Velocity of Lead Follow-Up Is Critical To Winning the Complex Sale
Many things with lead generation seem easier than they are. Take sales lead follow-up for example, research shows that sales people do not fully pursue around 70% of leads generated by marketing.
That amounts to literally billions of wasted marketing dollars. The speed of lead follow-up is a major contributor to this problem.
I’ve closed-the-loop on thousands of leads with clients and unquestionably, the speed of follow-up and the degree of lead acceptance by the sales team has a major impact on ROI.
One of my clients; centrally qualifies all their leads (via phone) against their universal lead definition with in 2-hours, distributes and requires their field sales force to follow up on those that are sales ready within 8-hours. They generate 12,000 inquiries per year, mostly via their website.
If a qualified sales lead is not followed up by the assigned sales person with in 24-hours, they can count on a call from their sales manager. If a sales lead goes more than 48-hours before being touched, that sales person risks having that lead assigned to someone else – someone with more selling time capacity.

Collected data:

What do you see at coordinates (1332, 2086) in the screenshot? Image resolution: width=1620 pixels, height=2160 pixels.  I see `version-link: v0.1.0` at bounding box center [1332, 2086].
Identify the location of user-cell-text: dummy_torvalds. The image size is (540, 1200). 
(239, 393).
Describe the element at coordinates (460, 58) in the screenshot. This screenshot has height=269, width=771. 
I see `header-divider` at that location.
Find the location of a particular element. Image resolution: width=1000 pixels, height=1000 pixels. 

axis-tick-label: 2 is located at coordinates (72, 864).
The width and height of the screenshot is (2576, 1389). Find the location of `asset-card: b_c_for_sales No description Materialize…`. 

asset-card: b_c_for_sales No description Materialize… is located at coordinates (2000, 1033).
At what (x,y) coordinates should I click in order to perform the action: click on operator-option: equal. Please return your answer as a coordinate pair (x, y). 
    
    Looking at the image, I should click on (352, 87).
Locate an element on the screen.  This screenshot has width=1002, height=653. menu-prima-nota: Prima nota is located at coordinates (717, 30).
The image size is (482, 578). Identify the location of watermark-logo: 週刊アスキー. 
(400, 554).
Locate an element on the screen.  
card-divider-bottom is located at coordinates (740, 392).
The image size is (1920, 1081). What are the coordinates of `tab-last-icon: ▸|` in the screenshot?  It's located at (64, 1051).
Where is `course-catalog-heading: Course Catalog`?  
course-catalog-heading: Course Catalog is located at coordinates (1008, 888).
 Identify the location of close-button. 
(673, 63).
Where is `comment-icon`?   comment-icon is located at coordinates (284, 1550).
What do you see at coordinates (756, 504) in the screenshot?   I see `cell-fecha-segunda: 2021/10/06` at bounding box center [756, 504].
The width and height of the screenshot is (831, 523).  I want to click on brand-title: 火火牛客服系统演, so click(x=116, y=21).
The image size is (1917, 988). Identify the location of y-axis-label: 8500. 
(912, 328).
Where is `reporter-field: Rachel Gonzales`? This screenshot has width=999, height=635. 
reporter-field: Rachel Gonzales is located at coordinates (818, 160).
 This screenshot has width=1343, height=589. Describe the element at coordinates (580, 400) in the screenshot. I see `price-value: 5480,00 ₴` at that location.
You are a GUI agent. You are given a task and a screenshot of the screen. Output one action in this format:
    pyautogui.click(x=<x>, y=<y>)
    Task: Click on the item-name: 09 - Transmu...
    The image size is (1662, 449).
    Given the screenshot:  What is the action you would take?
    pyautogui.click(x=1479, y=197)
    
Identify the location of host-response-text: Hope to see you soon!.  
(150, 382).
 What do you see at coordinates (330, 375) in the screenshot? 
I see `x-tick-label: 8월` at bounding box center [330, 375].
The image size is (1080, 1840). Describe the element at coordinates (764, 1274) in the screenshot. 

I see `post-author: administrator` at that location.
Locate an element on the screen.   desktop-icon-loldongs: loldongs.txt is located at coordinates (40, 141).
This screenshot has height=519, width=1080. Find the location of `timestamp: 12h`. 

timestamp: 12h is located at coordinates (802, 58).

What to do:
**1.** Print the passage of the lead follow-up article from "One of my clients;" down to "selling time capacity.", word for word.
**2.** Output everything in the records from their first line down to the line that contains "(239, 393).", unchanged.
These records are unrelated to the article on lead follow-up.

Expected results:
**1.**
One of my clients; centrally qualifies all their leads (via phone) against their universal lead definition with in 2-hours, distributes and requires their field sales force to follow up on those that are sales ready within 8-hours. They generate 12,000 inquiries per year, mostly via their website.
If a qualified sales lead is not followed up by the assigned sales person with in 24-hours, they can count on a call from their sales manager. If a sales lead goes more than 48-hours before being touched, that sales person risks having that lead assigned to someone else – someone with more selling time capacity.

**2.**
What do you see at coordinates (1332, 2086) in the screenshot? Image resolution: width=1620 pixels, height=2160 pixels.  I see `version-link: v0.1.0` at bounding box center [1332, 2086].
Identify the location of user-cell-text: dummy_torvalds. The image size is (540, 1200). 
(239, 393).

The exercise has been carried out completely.